(Saved entries)
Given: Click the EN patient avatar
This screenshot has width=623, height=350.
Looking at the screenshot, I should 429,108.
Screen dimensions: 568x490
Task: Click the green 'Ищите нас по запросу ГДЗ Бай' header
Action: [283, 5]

| Activity |
Starting at the top of the records, copy every line exactly.

| Result of the task |
Given: Click the EN patient avatar
This screenshot has width=623, height=350.
Looking at the screenshot, I should 429,108.
Screen dimensions: 568x490
Task: Click the green 'Ищите нас по запросу ГДЗ Бай' header
Action: [283, 5]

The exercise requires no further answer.